[Stored data entries]
___
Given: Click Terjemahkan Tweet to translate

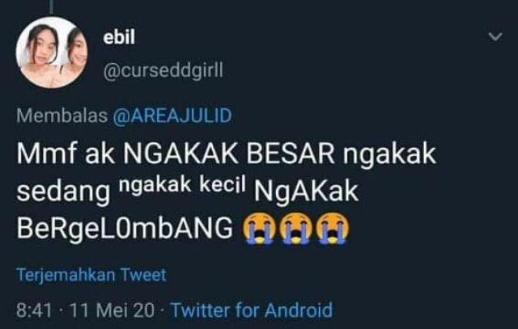Looking at the screenshot, I should (x=91, y=275).
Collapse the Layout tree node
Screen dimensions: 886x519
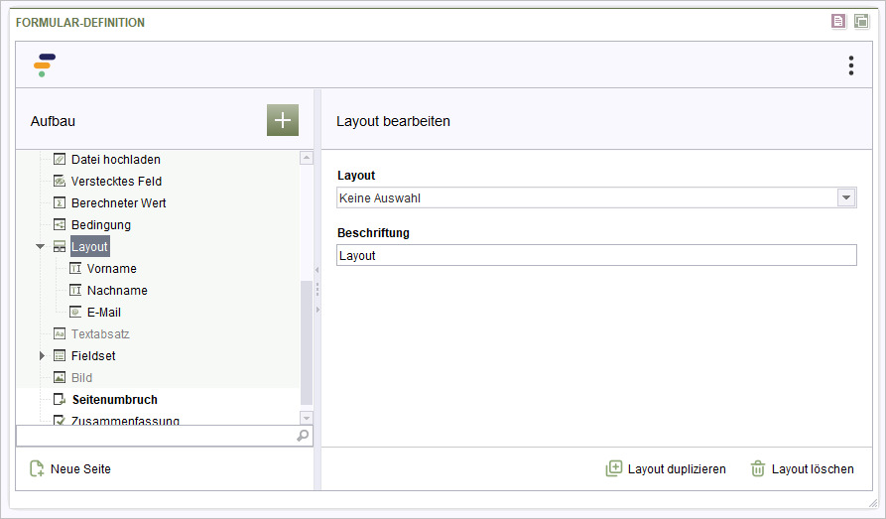pyautogui.click(x=40, y=246)
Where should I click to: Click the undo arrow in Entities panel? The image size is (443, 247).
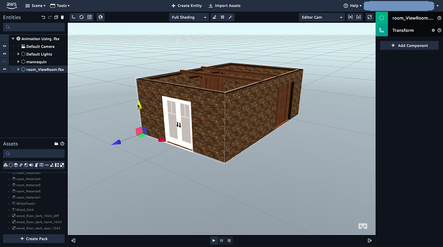(x=44, y=17)
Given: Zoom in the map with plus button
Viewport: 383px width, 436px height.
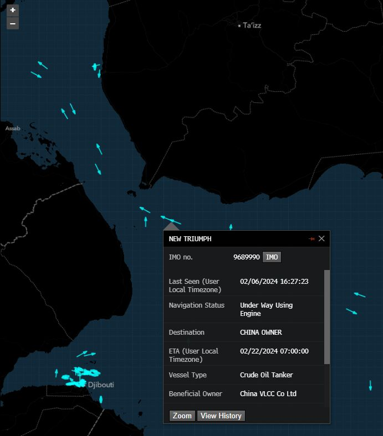Looking at the screenshot, I should coord(12,10).
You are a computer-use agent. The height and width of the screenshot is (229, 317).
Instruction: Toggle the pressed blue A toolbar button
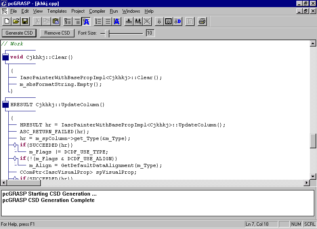click(86, 21)
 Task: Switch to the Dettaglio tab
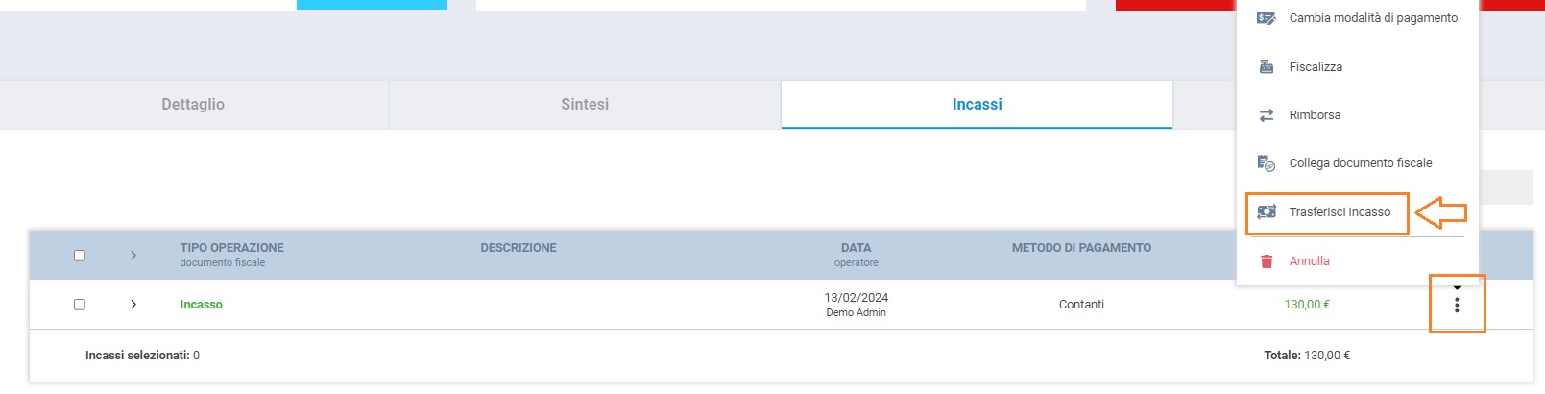pos(193,105)
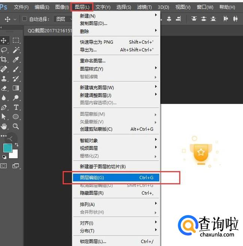Screen dimensions: 243x246
Task: Open the 滤镜(T) menu
Action: point(144,7)
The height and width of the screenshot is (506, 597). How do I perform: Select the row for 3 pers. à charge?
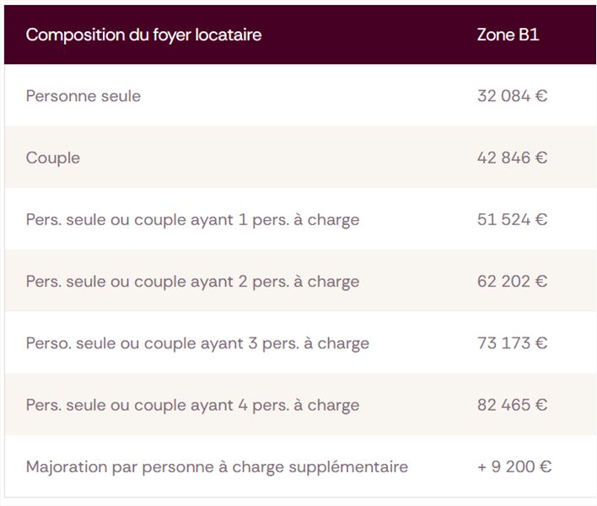tap(300, 343)
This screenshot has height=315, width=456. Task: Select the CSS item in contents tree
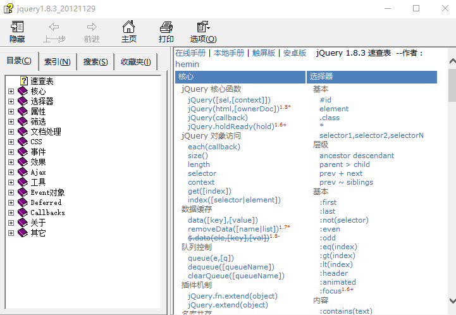(36, 142)
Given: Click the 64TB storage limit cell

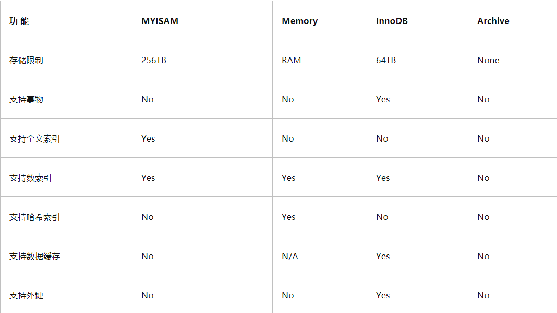Looking at the screenshot, I should click(386, 60).
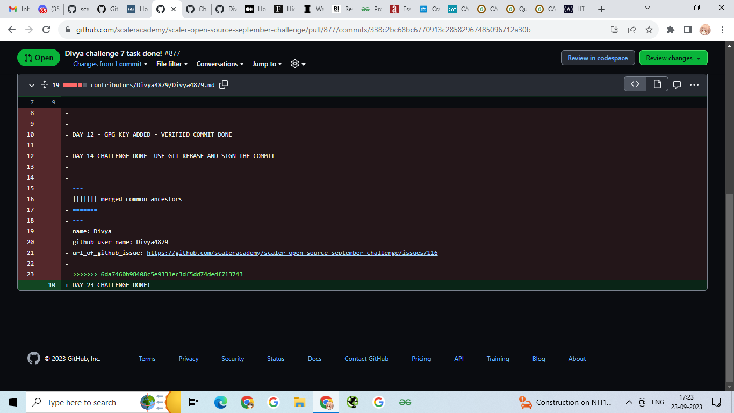
Task: Copy the file path Divya4879.md
Action: [224, 84]
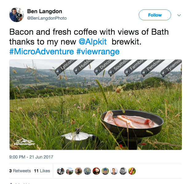Screen dimensions: 188x184
Task: Open the tweet timestamp 21 Jun 2017
Action: (x=31, y=157)
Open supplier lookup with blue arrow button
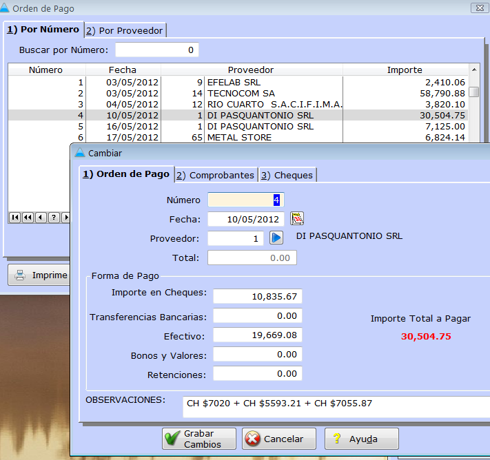This screenshot has height=460, width=490. tap(276, 238)
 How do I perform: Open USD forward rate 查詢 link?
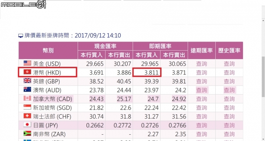point(201,64)
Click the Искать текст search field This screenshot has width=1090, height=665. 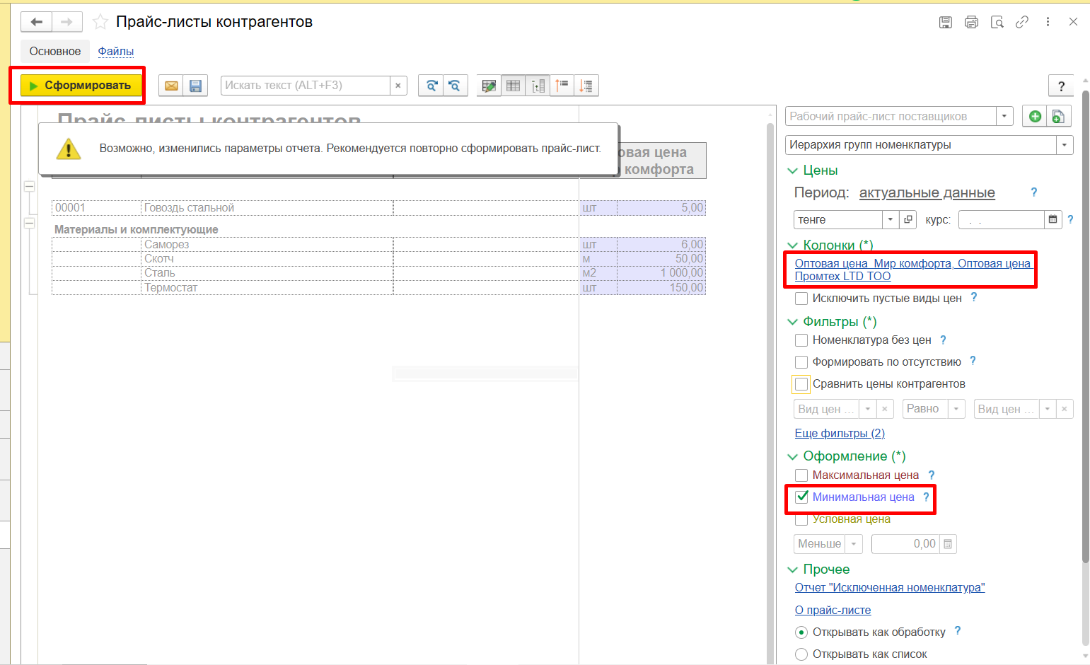pyautogui.click(x=306, y=86)
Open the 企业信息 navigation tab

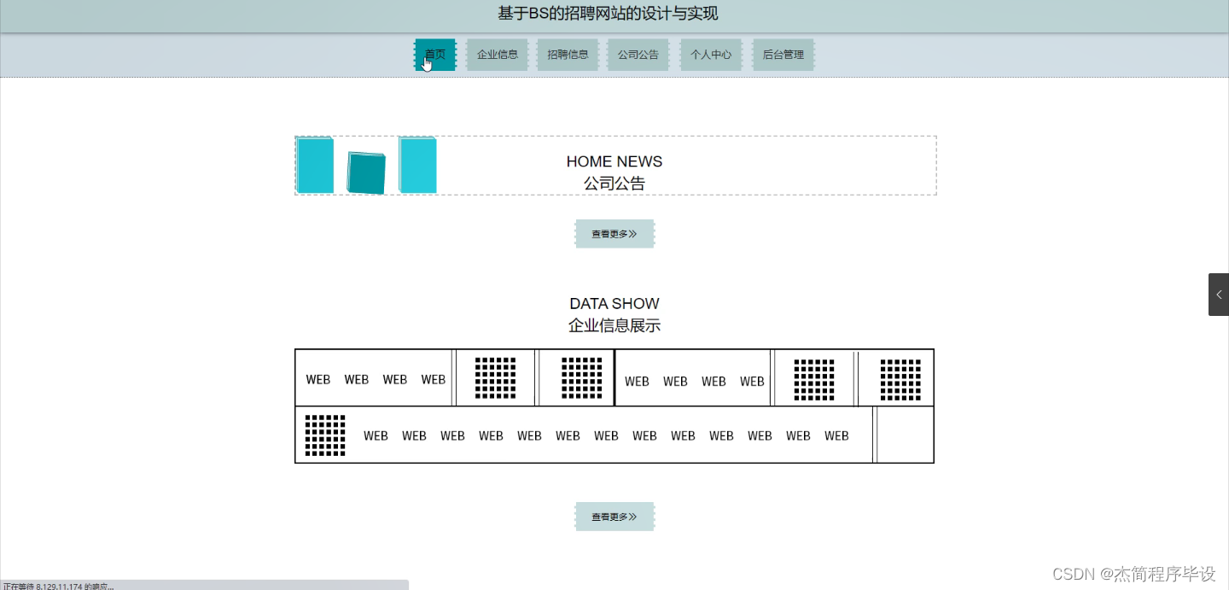pos(497,54)
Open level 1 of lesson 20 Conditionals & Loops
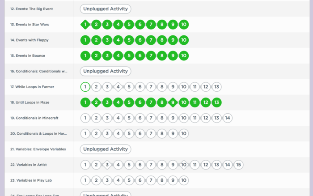The width and height of the screenshot is (313, 196). pyautogui.click(x=85, y=133)
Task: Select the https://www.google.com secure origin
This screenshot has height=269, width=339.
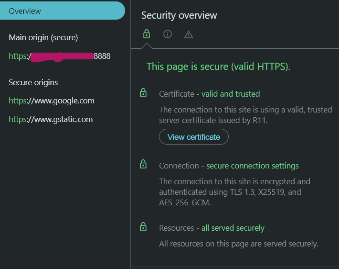Action: pos(52,101)
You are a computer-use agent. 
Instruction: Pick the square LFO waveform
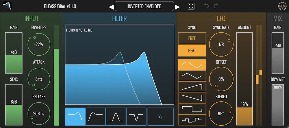192,109
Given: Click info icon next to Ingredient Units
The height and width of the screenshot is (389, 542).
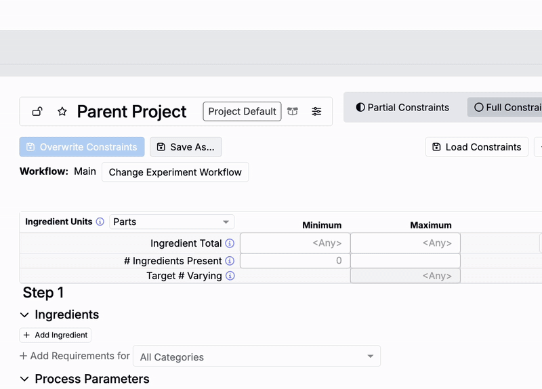Looking at the screenshot, I should click(100, 222).
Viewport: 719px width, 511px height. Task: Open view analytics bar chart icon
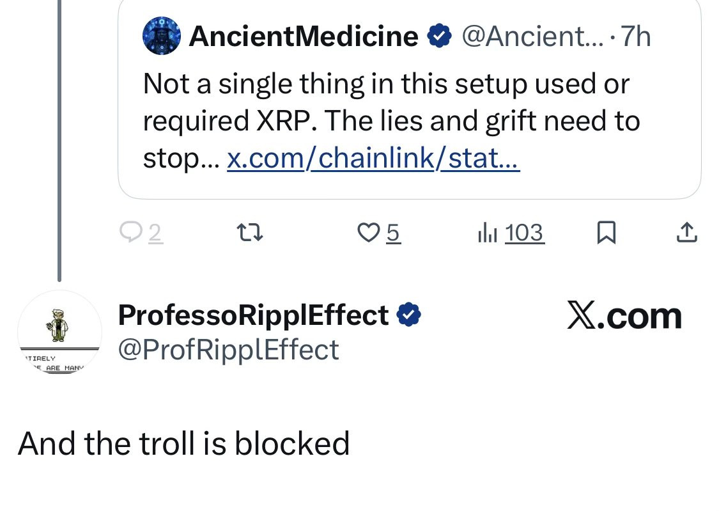tap(487, 233)

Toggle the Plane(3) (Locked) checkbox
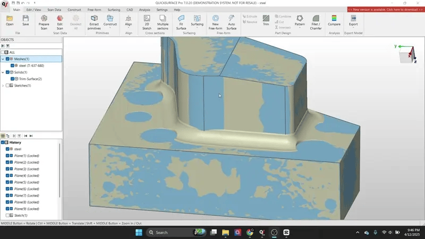pos(7,169)
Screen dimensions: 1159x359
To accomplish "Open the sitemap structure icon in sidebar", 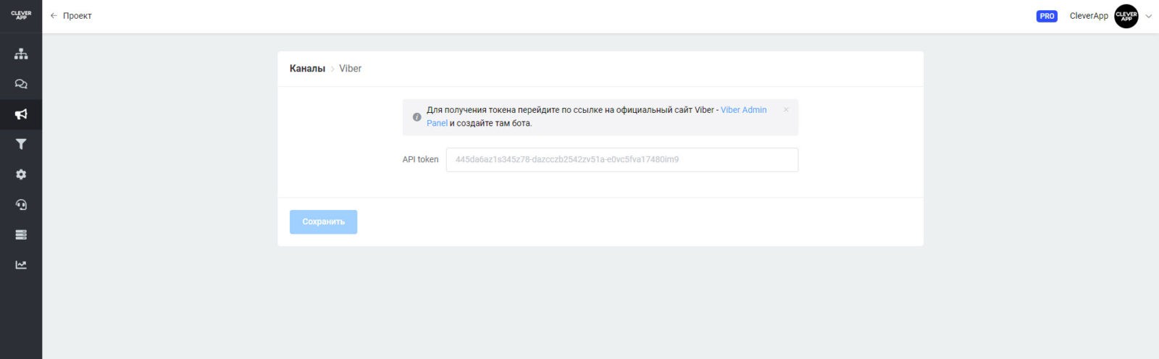I will tap(21, 54).
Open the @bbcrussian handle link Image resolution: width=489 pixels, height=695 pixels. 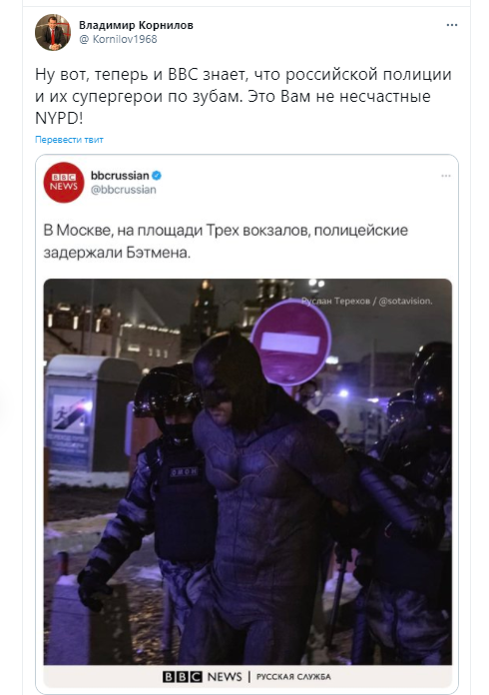pyautogui.click(x=124, y=190)
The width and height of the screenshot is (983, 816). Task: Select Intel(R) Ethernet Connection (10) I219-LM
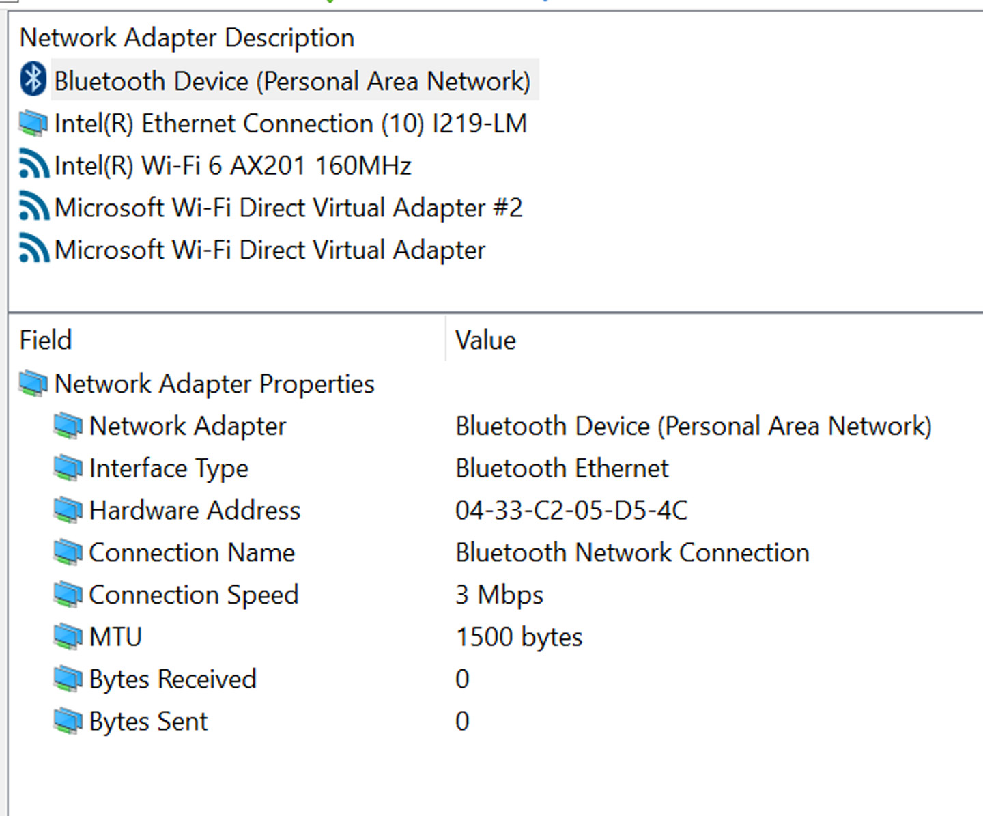[290, 124]
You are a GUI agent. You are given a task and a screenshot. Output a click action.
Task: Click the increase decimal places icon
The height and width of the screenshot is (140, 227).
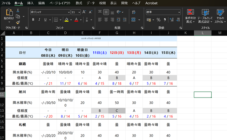(171, 20)
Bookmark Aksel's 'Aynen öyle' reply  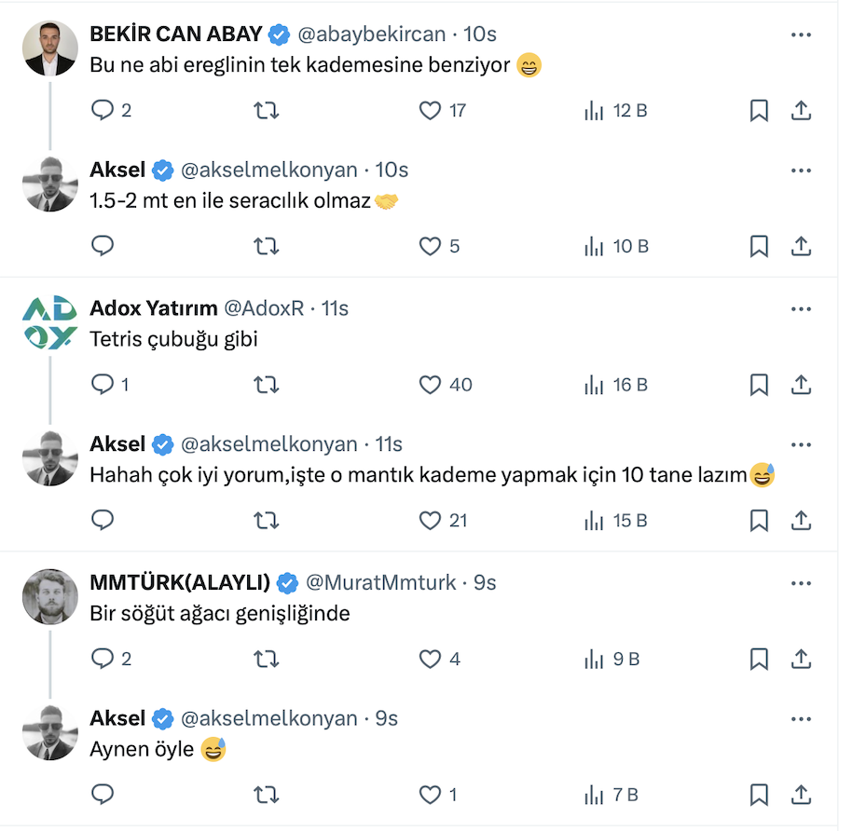click(x=759, y=796)
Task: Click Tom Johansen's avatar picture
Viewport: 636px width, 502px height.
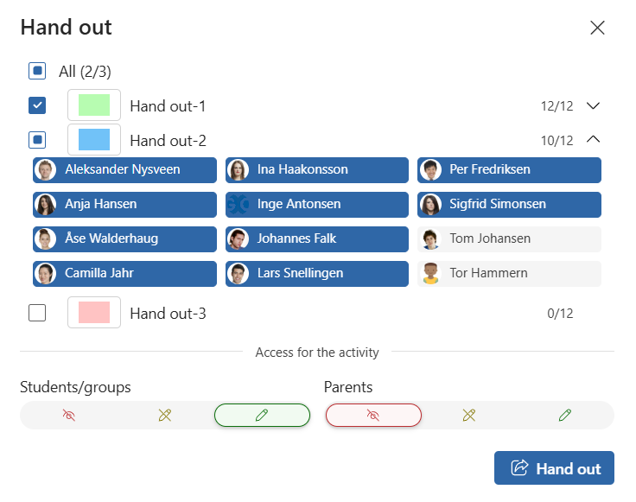Action: (x=430, y=238)
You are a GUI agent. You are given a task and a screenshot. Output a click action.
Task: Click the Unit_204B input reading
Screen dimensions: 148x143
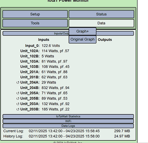pos(55,88)
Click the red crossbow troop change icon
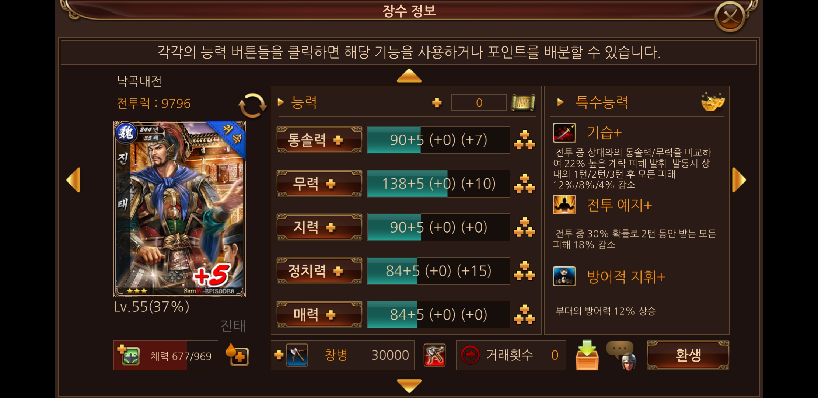The image size is (818, 398). point(434,355)
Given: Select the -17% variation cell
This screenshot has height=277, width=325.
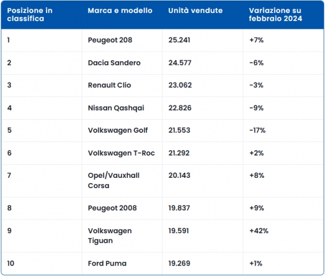Looking at the screenshot, I should 258,131.
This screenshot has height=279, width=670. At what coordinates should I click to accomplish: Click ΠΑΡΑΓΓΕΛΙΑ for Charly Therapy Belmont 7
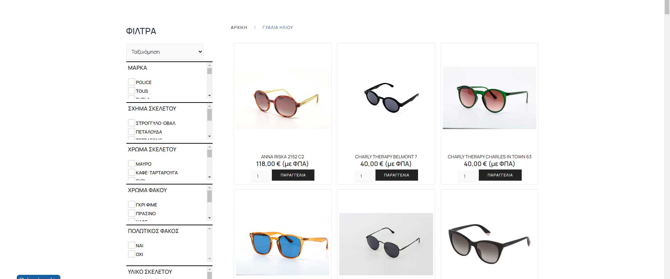pos(396,175)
___
Above are records; write out the lines from the one with "Instruction: Pick the square LFO waveform" down to the one with "Screen dimensions: 1159x359", exactly, leaving the pictures out.

EXERCISE RESPONSE =
Instruction: Pick the square LFO waveform
192,109
Given: Click info icon next to Ingredient Units
The height and width of the screenshot is (389, 542).
Looking at the screenshot, I should click(100, 222).
Viewport: 719px width, 511px height. Task: Open view analytics bar chart icon
tap(487, 233)

Toggle the Plane(3) (Locked) checkbox
pos(7,169)
Screen dimensions: 1159x359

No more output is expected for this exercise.